Senator Josh Hawley (R-Mo.) seems particularly worried about the FBI investigation of the Capitol insurrection, probably because he’s scared of being arrested for inciting it.

The extent of Hawley’s involvement in the attempted coup on January 6th has yet to be fully revealed. We know that Hawley appeared to encourage supporters of disgraced former President Donald Trump at a rally that day. He had vowed to vote to overturn the 2020 Election results and raised his fist in the air, further ginning up a crowd eager for violence.

Hawley would go on to cast that dubious vote even after the insurrection was thwarted and a Capitol police officer was killed. An ethics complaint has been filed against Hawley and Senator Ted Cruz (R-Texas) and the House is also investigating along with the FBI and the Justice Department.

You would think Hawley would have no problem with a thorough investigation to nail the perpetrators of this seditious crime against our nation, but Hawley is very concerned about a specific aspect of the FBI’s probe concerning cell phone data.

“Are you saying … you don’t know whether the bureau has scooped up geolocation data, metadata cellphone records from cellphone towers?” Hawley asked FBI Director Christopher Wray during a Senate Judiciary Committee hearing on Tuesday. “Do you not know, or are you saying maybe it has or maybe it hasn’t? Tell me what you know about this.”

Now, it’s not illegal for the FBI to use this data to identify and arrest the insurrectionists. In fact, those who made it inside the building had their data captured by the Capitol WiFi network. Wray, however, couldn’t say for sure if cell phone data was being used.

“We do use geolocation data under specific authorities and specific instances,” Wray said. “Because this is such a sprawling investigation, that would not surprise me.”

Again, it’s also not illegal. The FBI can use this data to find suspects. It’s actually common. If the attackers were Al-Qaeda or ISIS or a bunch of left-wingers, you can bet that Hawley would be screaming for the FBI to use cell phone data to identify, track, and arrest them. But since the insurrectionists are right-wing Trump supporters that he himself incited, he’s all of a sudden concerned about the use of such a tool. Perhaps he’s also worried because his phone data could put him in a very precarious legal situation as well.

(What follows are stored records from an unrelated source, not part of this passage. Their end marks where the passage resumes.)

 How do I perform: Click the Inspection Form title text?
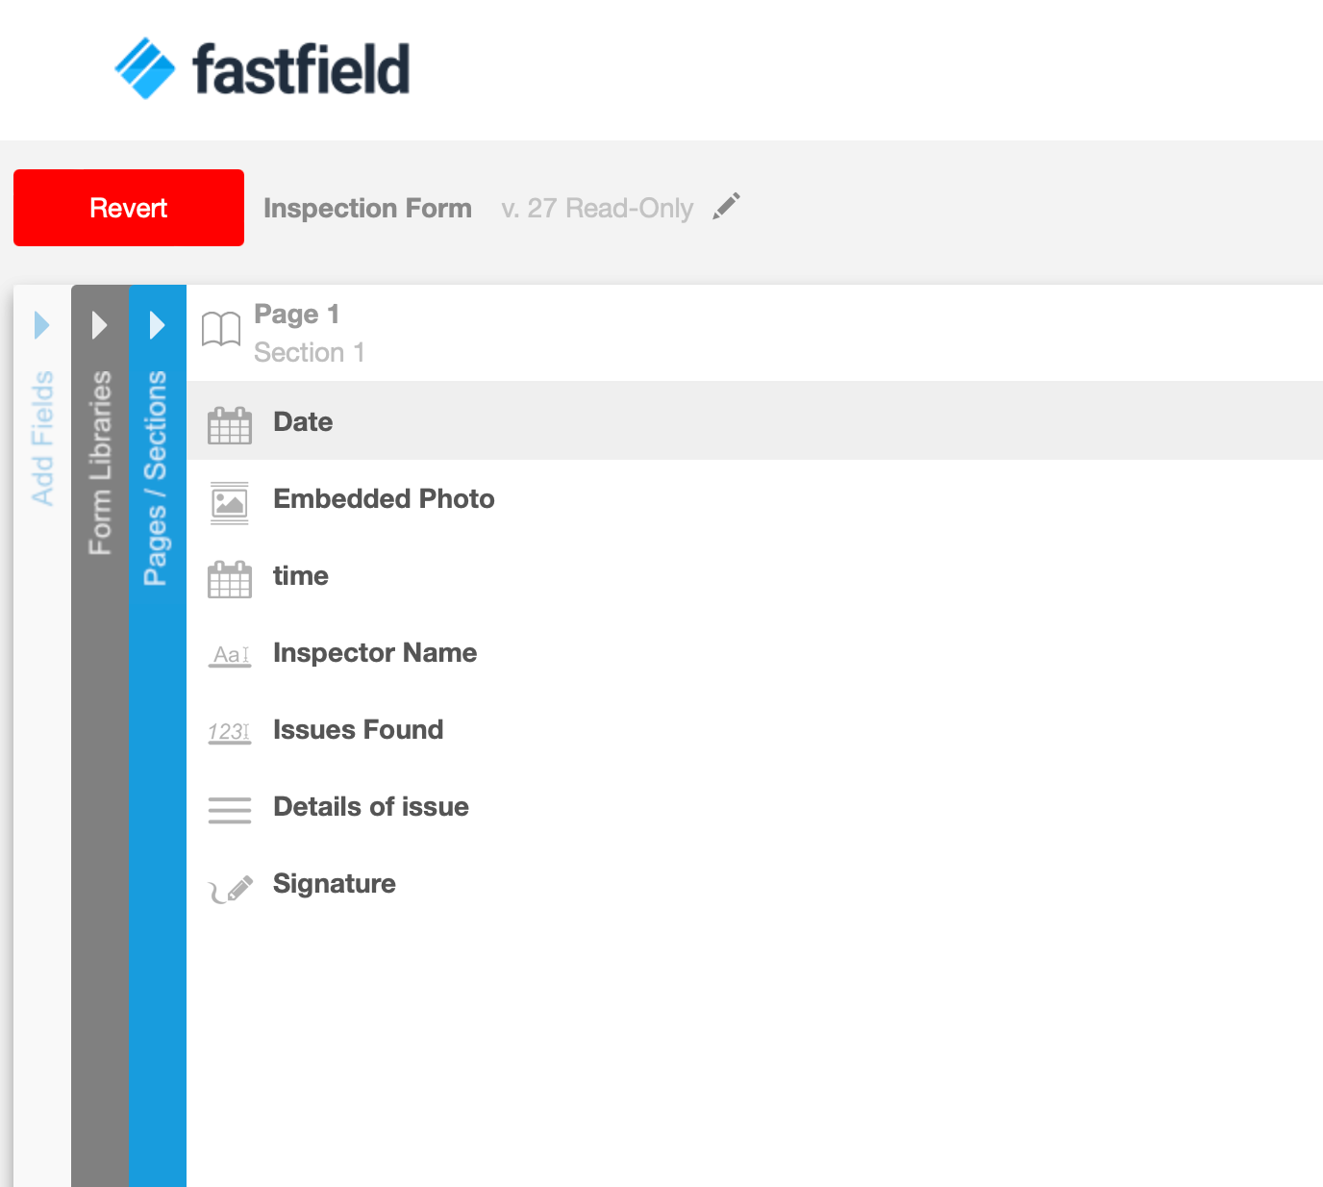coord(368,208)
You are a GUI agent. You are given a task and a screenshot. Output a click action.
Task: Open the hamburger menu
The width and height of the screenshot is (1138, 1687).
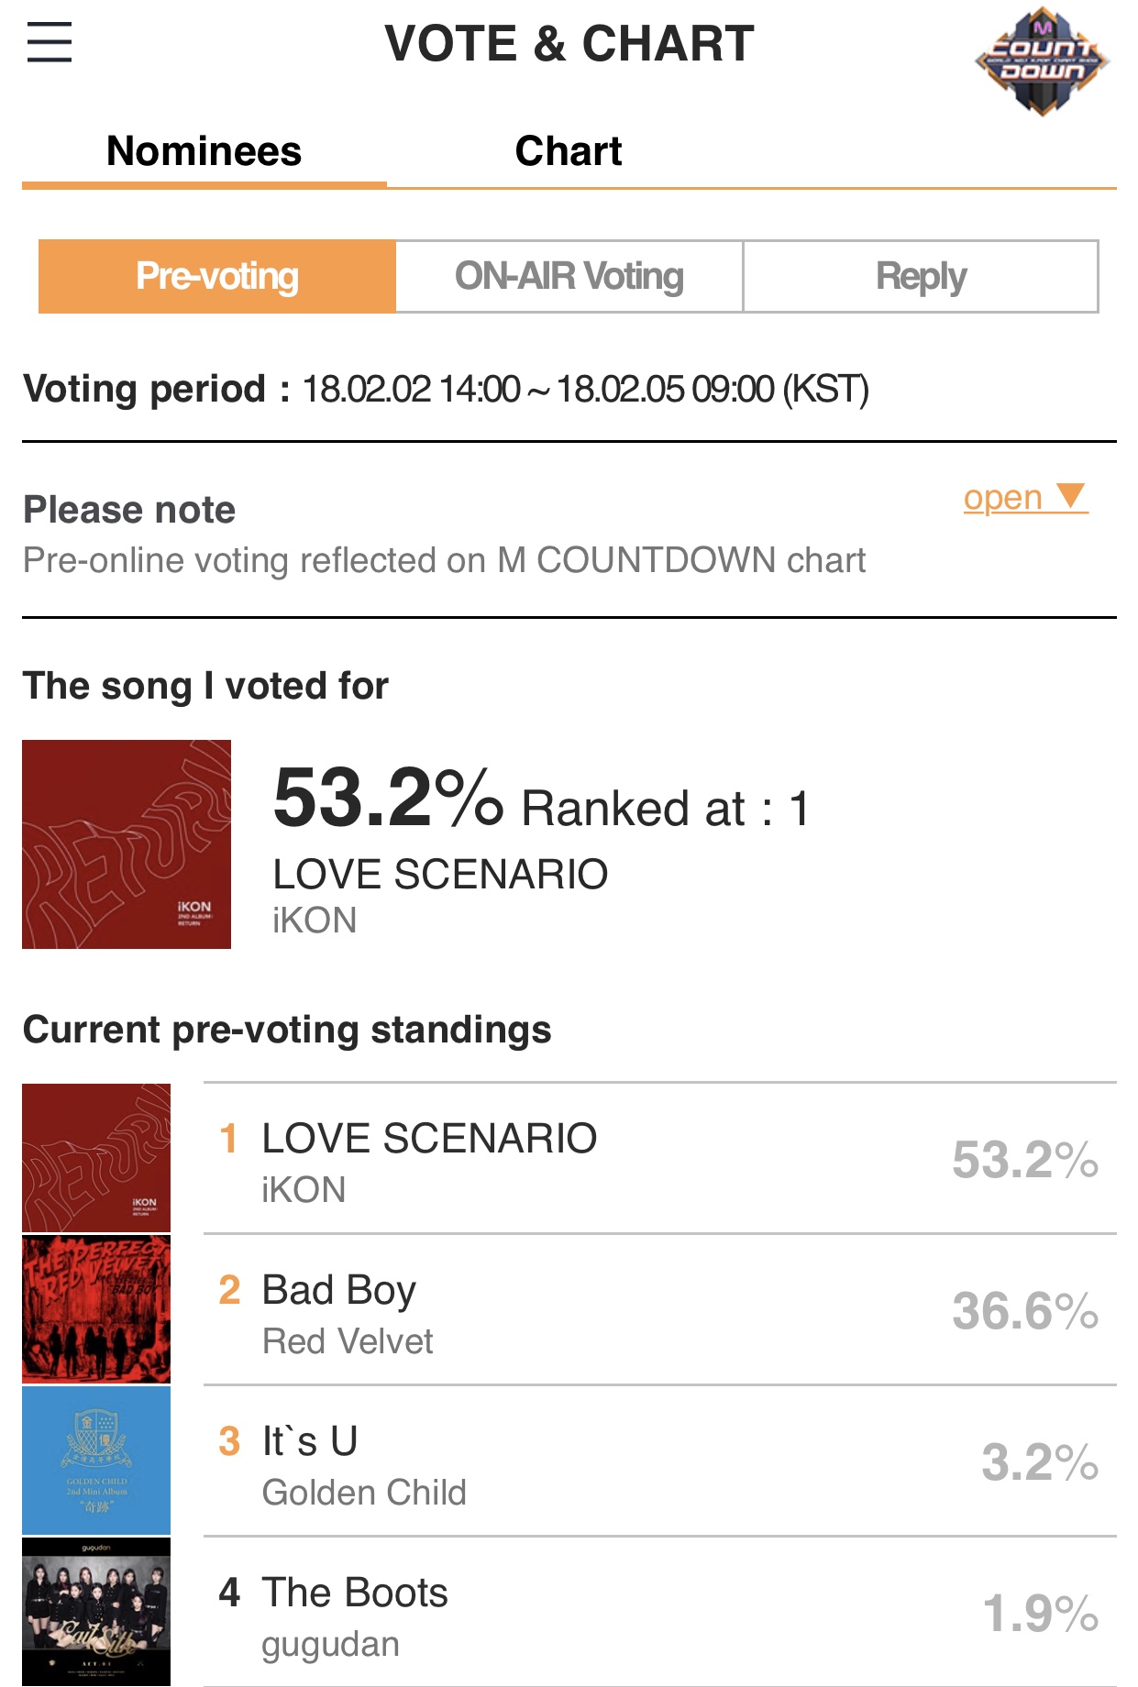click(50, 42)
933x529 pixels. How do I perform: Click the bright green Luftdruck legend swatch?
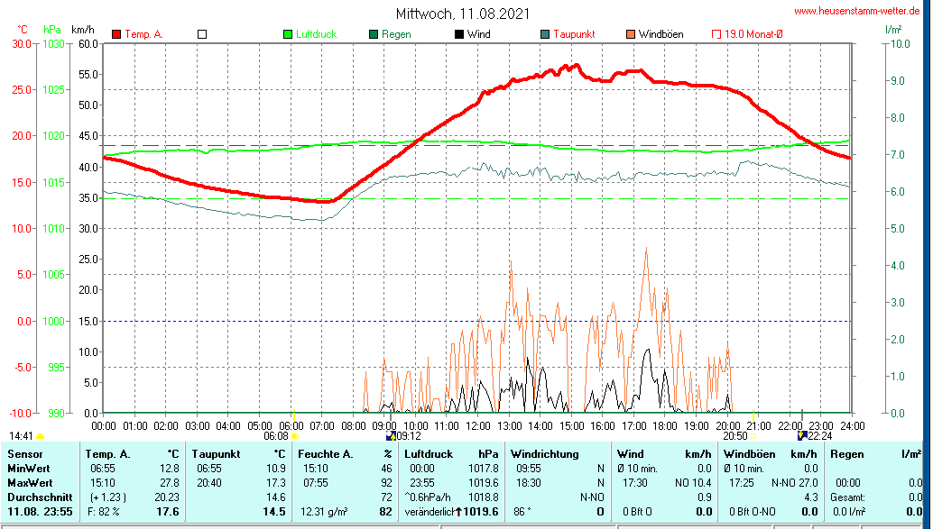tap(289, 34)
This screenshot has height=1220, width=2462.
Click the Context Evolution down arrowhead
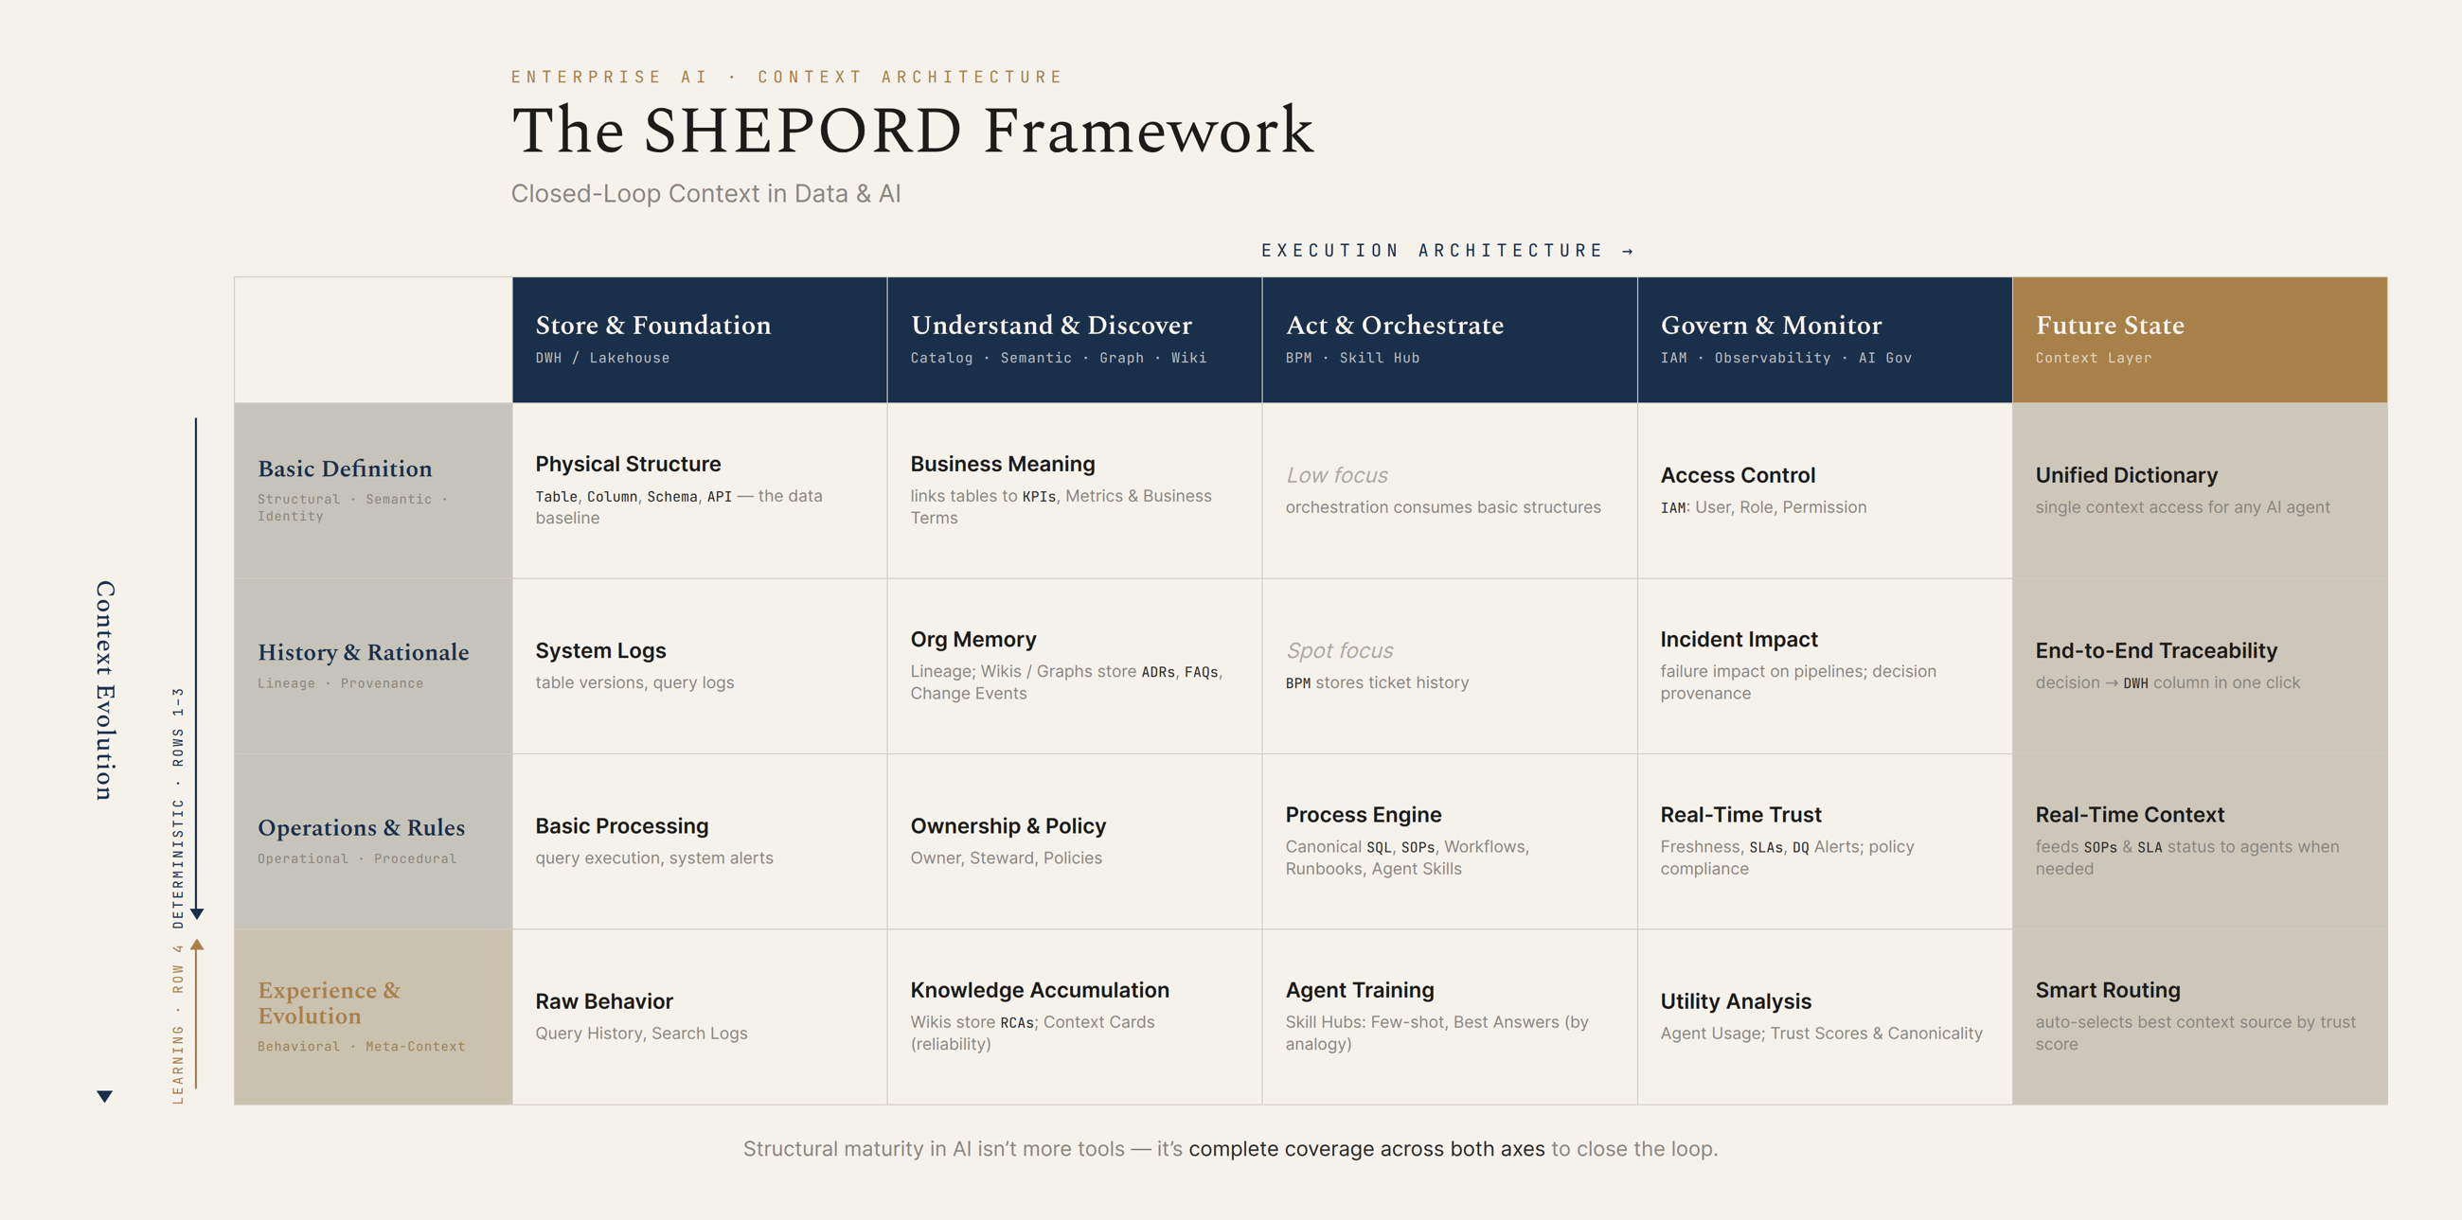(105, 1096)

After all, Wray not only confirmed that the insurrectionists are right-wingers, he pointed out that the FBI is “coming after” those who violated federal law by “motivating violence.”

“We don’t care whether it’s left, right, up, down, diagonal or any other way,” Wray declared. “If the ideology is motivating violence and violates federal law, we’re coming after it.”

Yeah, Hawley is clearly scared. MSNBC host Joe Scarborough certainly thinks so.

“Josh Hawley doesn’t want the FBI to use all the tools in the toolbox to figure out who the Trump terrorists were, to draw lines between the Trump terrorists and what Josh Hawley the seditionist said, to draw a line between the people beating cops with American flags and what Josh Hawley said,” Scarborough said on Wednesday morning. “The people racing through the Capitol screaming ‘hang Mike Pence’ and tracing those people down to figure out they too were inspired by Josh Hawley’s seditionist acts.”

“People who know Josh Hawley the best know that he was responsible for these terrorist acts,” Scarborough continued. “He was the ringleader along with Donald Trump and Ted Cruz. So, yes, he’s not going to want the FBI to aggressively investigate his crime scene [but] that’s what they’re going to do.”

Here’s the video via YouTube:

The FBI should definitely check into Hawley’s phone calls, texts, and other data. He’s protesting too much, and that should serve as a big tip that he may be more involved with the insurrectionists beyond merely inciting them.